__Requirements__.
Copy everything in the listing below verbatim, from the line containing "Image resolution: width=1024" down through the final line of the listing.

__Dataset entries__.
● ● ●

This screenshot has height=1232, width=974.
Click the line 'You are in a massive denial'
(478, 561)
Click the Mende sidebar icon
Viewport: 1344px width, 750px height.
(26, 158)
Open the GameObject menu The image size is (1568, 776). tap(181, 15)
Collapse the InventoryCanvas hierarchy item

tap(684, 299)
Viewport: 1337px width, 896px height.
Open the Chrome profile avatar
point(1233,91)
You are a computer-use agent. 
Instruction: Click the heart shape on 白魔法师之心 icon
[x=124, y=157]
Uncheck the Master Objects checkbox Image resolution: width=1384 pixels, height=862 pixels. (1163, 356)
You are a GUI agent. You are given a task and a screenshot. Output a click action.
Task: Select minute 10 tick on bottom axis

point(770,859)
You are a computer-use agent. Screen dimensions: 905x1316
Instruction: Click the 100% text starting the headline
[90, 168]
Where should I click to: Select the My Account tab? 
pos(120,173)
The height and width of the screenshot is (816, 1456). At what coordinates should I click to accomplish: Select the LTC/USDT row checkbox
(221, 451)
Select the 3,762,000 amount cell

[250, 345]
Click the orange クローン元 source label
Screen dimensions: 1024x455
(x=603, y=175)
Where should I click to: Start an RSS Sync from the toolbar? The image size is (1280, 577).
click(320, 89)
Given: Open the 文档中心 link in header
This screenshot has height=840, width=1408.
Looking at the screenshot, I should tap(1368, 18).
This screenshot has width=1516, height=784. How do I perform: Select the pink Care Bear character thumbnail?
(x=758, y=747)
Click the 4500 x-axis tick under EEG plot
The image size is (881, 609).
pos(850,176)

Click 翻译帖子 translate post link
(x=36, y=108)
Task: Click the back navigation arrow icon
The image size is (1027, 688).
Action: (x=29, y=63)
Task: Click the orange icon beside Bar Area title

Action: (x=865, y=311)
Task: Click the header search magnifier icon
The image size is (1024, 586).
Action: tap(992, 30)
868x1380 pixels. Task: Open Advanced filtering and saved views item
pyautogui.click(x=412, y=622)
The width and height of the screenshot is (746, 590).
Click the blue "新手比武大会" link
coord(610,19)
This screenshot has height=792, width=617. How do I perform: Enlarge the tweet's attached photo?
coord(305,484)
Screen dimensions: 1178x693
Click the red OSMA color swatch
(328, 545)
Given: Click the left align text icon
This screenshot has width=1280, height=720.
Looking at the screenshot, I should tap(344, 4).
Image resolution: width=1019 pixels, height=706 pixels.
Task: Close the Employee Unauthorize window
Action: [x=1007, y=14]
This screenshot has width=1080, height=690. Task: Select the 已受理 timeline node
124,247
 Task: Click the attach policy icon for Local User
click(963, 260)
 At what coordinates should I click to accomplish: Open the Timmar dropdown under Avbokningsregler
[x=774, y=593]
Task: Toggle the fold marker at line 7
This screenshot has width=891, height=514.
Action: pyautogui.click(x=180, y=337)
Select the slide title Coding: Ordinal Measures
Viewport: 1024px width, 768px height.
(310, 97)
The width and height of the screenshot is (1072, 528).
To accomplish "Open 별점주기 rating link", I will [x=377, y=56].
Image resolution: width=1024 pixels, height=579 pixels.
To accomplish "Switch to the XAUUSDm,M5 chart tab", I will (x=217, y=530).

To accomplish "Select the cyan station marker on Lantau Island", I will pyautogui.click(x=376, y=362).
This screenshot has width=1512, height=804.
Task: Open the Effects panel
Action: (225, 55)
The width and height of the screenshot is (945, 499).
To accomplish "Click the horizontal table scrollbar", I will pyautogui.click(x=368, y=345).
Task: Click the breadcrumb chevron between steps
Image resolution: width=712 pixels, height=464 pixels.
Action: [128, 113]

● ● ●

__Task result__.
Image resolution: width=1024 pixels, height=579 pixels.
To accomplish "Switch to the XAUUSDm,M5 chart tab", I will (x=217, y=530).

To accomplish "Select the cyan station marker on Lantau Island", I will pyautogui.click(x=376, y=362).
This screenshot has width=1512, height=804.
Task: Open the Effects panel
Action: (225, 55)
The width and height of the screenshot is (945, 499).
To accomplish "Click the horizontal table scrollbar", I will pyautogui.click(x=368, y=345).
Task: Click the breadcrumb chevron between steps
Image resolution: width=712 pixels, height=464 pixels.
Action: [128, 113]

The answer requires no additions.